New research from the Journal of the American College of Cardiology shows just how powerful foods that increase inflammation (“pro-inflammatory foods”) and those that lower inflammation (“anti-inflammatory foods”) can be in your diet. In the study, Harvard public health researchers divided more than 200,000 people into 5 groups, based on the highest to lowest amounts of pro-inflammatory foods they ate. Researchers then followed the participants for over 30 years.
Their finding: the people who had the most pro-inflammatory diets had a 46% increased risk of heart problems and a 28% higher risk of stroke compared to those who ate the least amount of inflammatory foods. Those who ranked high on the inflammation scale also had higher levels of inflammatory markers like C-reactive protein and harmful blood fats called triglycerides in their blood. And they had lower levels of “good” HDL cholesterol.

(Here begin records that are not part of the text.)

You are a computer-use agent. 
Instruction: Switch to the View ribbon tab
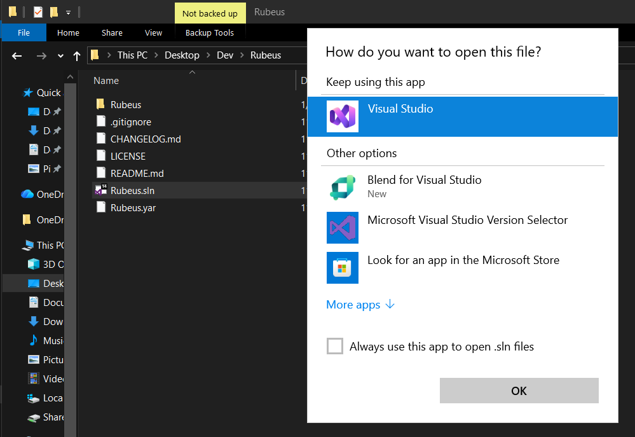pyautogui.click(x=153, y=32)
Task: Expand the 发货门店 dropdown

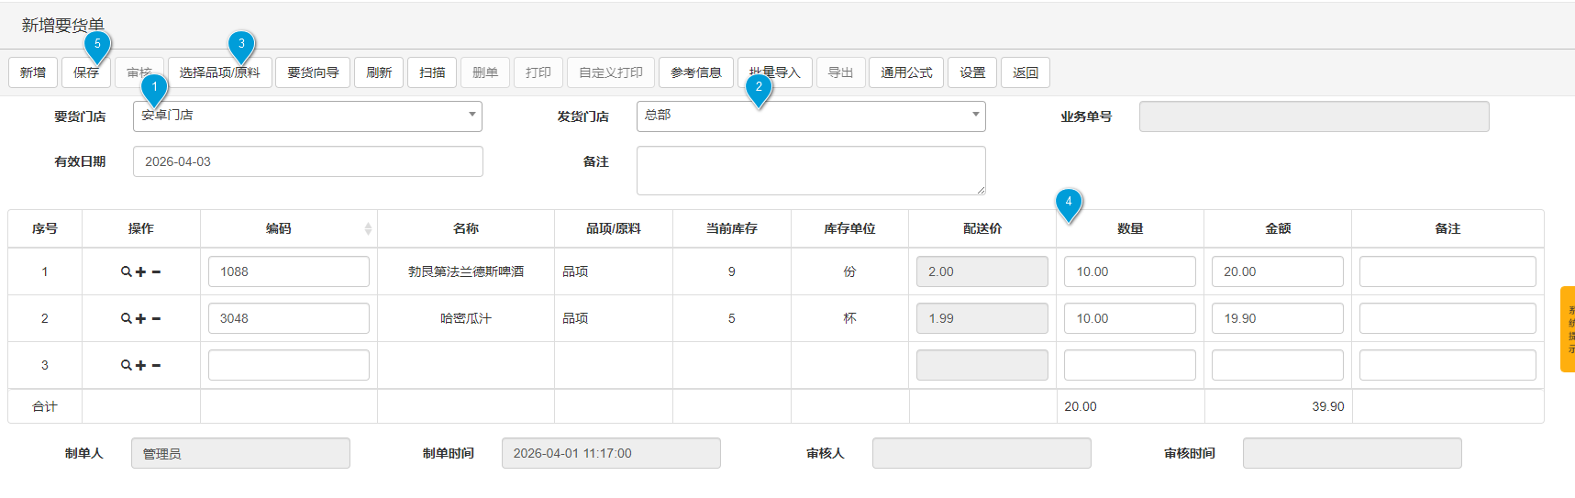Action: pyautogui.click(x=811, y=116)
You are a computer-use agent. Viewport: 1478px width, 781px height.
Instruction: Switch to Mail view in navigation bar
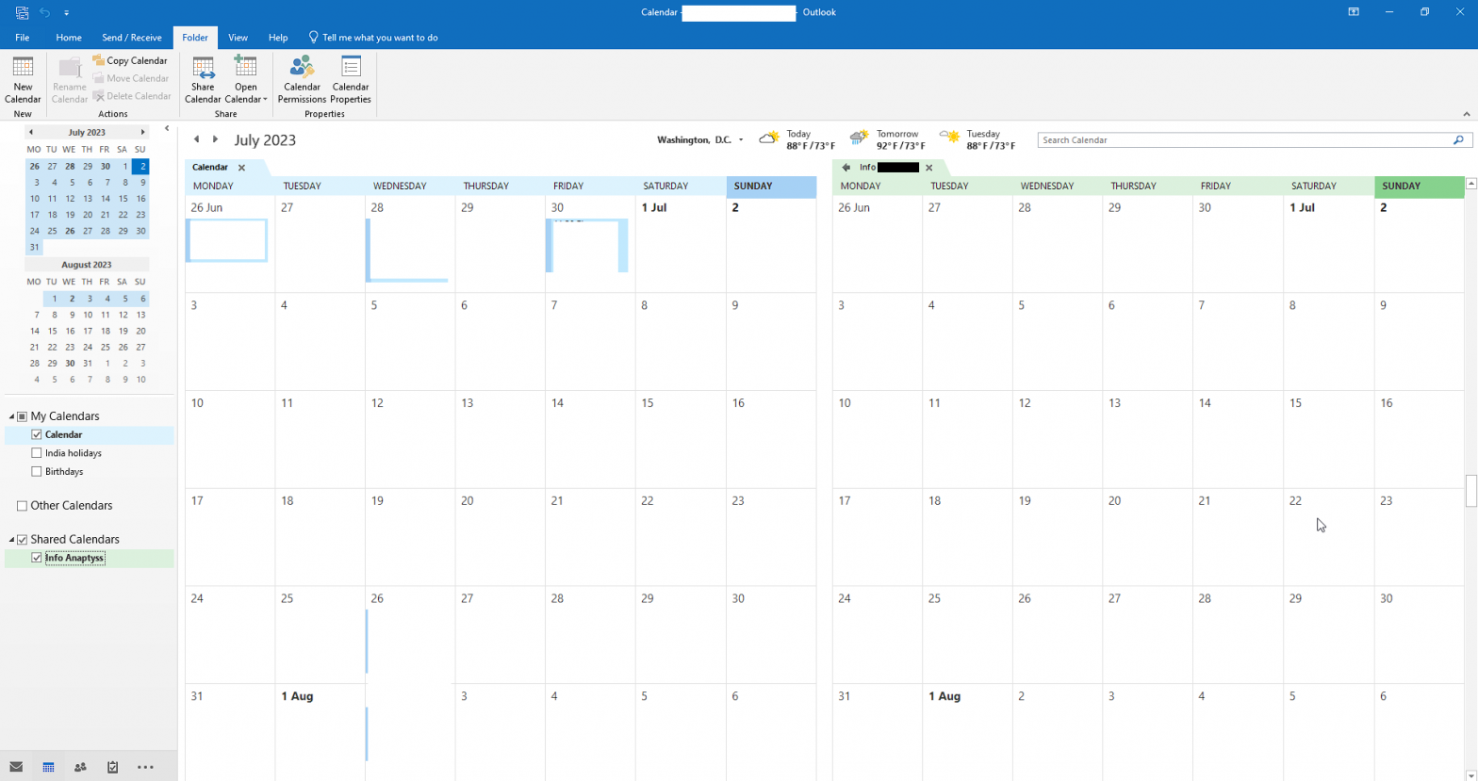click(x=16, y=767)
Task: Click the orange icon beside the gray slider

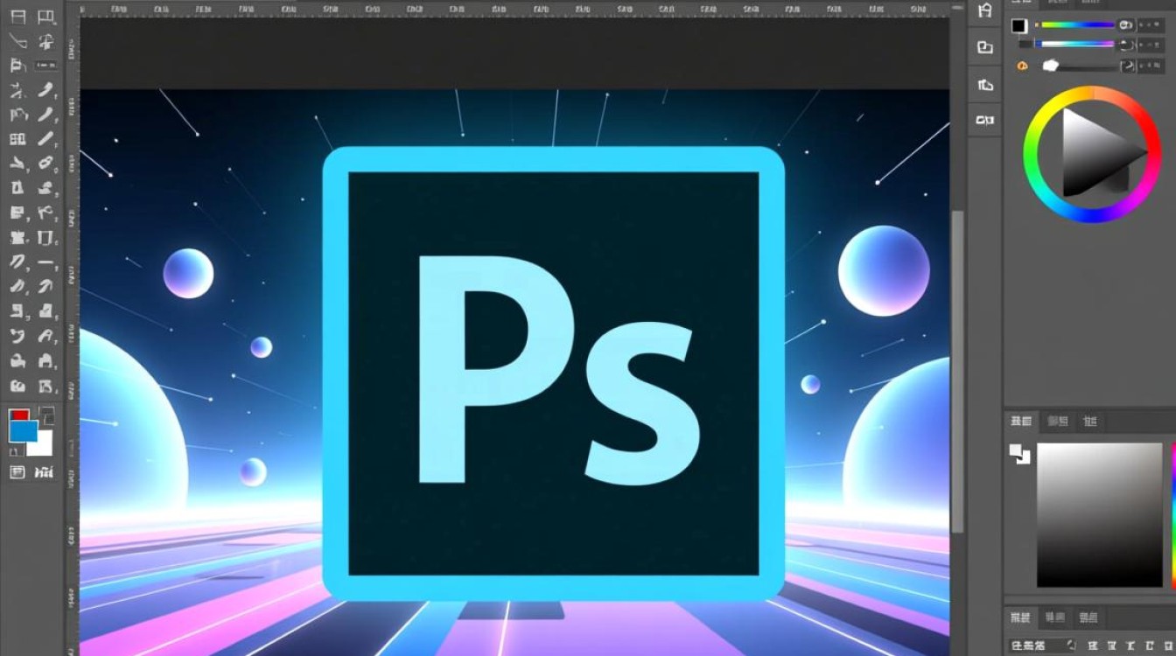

Inflammation happens when the body responds to injuries and illness by releasing chemicals in the bloodstream to help kill off infections and protect you. This process is usually temporary and healthy. Pro-inflammatory foods, however, may actually damage the lining of blood vessels, causing the production of the chemicals that cause harm to the blood vessels and other tissues.
Pro-inflammatory foods include red and processed meat, organ meats like liver, refined carbohydrates (white bread and pasta), sweet drinks, and processed foods. They often contain saturated fat and sugar.
Anti-inflammatory foods include leafy greens, yellow vegetables and fruits, nuts, whole grains, tea, coffee, and even wine in moderation. These foods often have substances called phytonutrients and antioxidants that help cut down on inflammation.
The study’s authors pointed out that extra virgin olive oil and fatty fish like salmon and sardines are particularly good at calming inflammation. These foods are both part of the heart-healthy Mediterranean Diet, along with all kinds of plant foods.
How do you start to change your diet to decrease inflammation? Consider adding these foods to your plate:
- Berries
- Nuts
- Mushrooms
- Cocoa
- Green tea
- Grapes
- Avocado
- Turmeric
- Peppers
You don’t have to give up your favorite foods—just eat less of those that may trigger inflammation. Try eating fewer servings of pro-inflammatory fare like fried foods, packaged cookies and cakes, sodas, and red meat. And avoid sugar as much as possible.
If you are used to eating a lot of red meat, try going meatless once or twice a week: substitute fish or chicken for roast and steak, or try a bean-based dish.
Eat fresh fruit instead of pie or cake for a change. Try olive oil on your baked potato instead of butter and sour cream, which are pro-inflammatory. And substitute fizzy water with a squeeze of lemon or fruit for sugary sodas and other sweet drinks.
Making small changes over time works best for many people. This approach can lead to lasting changes that help your heart get healthier and function better and lower your stroke risk!